In this equation, (x_i,y_i) are the input data points, f(x_i;a₁… a_M) =f (X, A) is the nonlinear function (where a₁… a_M are coefficients), N the number of input data points, and ς_i the variance. To analyze the efficiency of the different models in estimating τ, the accompanying standard error for each derivation of τ was calculated. Method-dependent differences were analyzed.

Monte Carlo simulation.

One hundred instances of 125 different diastolic pressure curves were created with the use of Monte Carlo simulation in the following manner. First, an exact monoexponential curve was constructed using Eq.1 with the coefficients P₀ = 70 mmHg, τ = 60 ms, and P_∞ = 0 mmHg. By adding Gaussian noise (mean value 0 mmHg and SD 0.4 mmHg) randomly, 100 “data curves” were created from this exact monoexponential pressure decay. The simulation of one pressure curve is illustrated in Fig.1, showing the exact monoexponential curve (A), the Gaussian noise (B), and the simulated curve (C). From each of the 100 data sets, τ and P₀ were estimated using LM₂, and τ, P₀, and P_∞ were estimated using LM₃. With each derivation of the coefficients, the MSE value (Eq. 3) was calculated as a measure of goodness-of-fit of the specific model to the simulated pressure data. The estimated coefficients from the 100 data curves with the accompanying standard error were compared with the actual coefficients that produced the original pressure curve. To analyze a range of parameter values, the simulation was repeated with P₀varying from 70 to 110 mmHg in steps of 10 mmHg, τ varying from 40 to 120 ms in steps of 20 ms, and P_∞ varying from −5 to +5 mmHg in steps of 2.5 mmHg. Thus a total of 5 × 5 × 5 = 125 combinations of the coefficients are simulated, yielding the analysis of 12,500 pressure curves. The results were compared with the findings of the dog experiment.

Statistics.

All statistics were performed using SPSS version 9.0 (Chicago, IL). Values are means ± SD. Normally distributed variables, calculated using the different models, were compared using repeated-measures ANOVA. Post hoc testing was performed using either a Bonferronit-test (equal variances assumed) or a Dunnett'st-test (equal variances not assumed).
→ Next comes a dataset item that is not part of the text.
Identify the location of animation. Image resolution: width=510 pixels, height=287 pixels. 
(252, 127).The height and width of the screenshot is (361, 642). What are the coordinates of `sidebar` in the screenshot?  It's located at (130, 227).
Nonnormally distributed variables were compared using the nonparametric Friedman test for related variables. The level of significance was set at aP value of 0.05.

RESULTS

Animal experiment.

Table 1 summarizes the results of the determinations of τ in the dog experiment using the nonlinear Levenburg-Marquardt method with a zero pressure asymptote (LM₂) and a nonzero moving asymptote (LM₃) for the baseline measurements and during infusion of isoproterenol and esmolol. The mean values for τ are the result of averaging the calculated τ values obtained from LV pressure recordings using LM₂ and LM₃. Method-dependent differences were observed. At baseline, τ values obtained with LM₂ were consistently shorter than the values obtained with LM₃(P < 0.001), whereas during either isoproterenol or esmolol infusion, τ values obtained with LM₂ were consistently higher than the values obtained with LM₃. LM₃ most closely fits the pressure decays, as reflected by the significant difference in MSE between original and fitted pressure decays at baseline and during isoproterenol and esmolol infusion (P < 0.001). In contrast, however, the standard error of the estimate was significantly higher when τ was calculated using LM₃ compared with LM₂ at baseline as well as during isoproterenol and esmolol infusion (P < 0.001). LM₃ showed that P_∞ significantly increases during isoproterenol and esmolol infusion compared with baseline values. For both LM₂ and LM₃, τ decreased with isoproterenol and increased with esmolol infusion (P < 0.001). However, the relative change compared with baseline values for both isoproterenol and esmolol infusion was different when using LM₂ compared with LM₃. For LM₂, the infusion of isoproterenol resulted in a decrease of τ of 26%, whereas for LM₃ the decrease of τ was 42%. With the use of LM₂, the infusion of esmolol resulted in an increase of τ of 67%, whereas LM₃ resulted in an increase of τ of 30%.

Monte Carlo simulation.

Table 2 shows the results from a representative 2 of 125 pressure simulations (τ = 60 ms, P₀ = 70 mmHg, and P_∞ = 0 mmHg, and τ = 60 ms, P₀ = 70 mmHg, and P_∞ = −2.5 mmHg). In these and all other simulations, the standard errors of the τ estimates were significantly smaller for the zero asymptote model (LM₂) compared with the moving asymptote model (LM₃) (P < 0.001).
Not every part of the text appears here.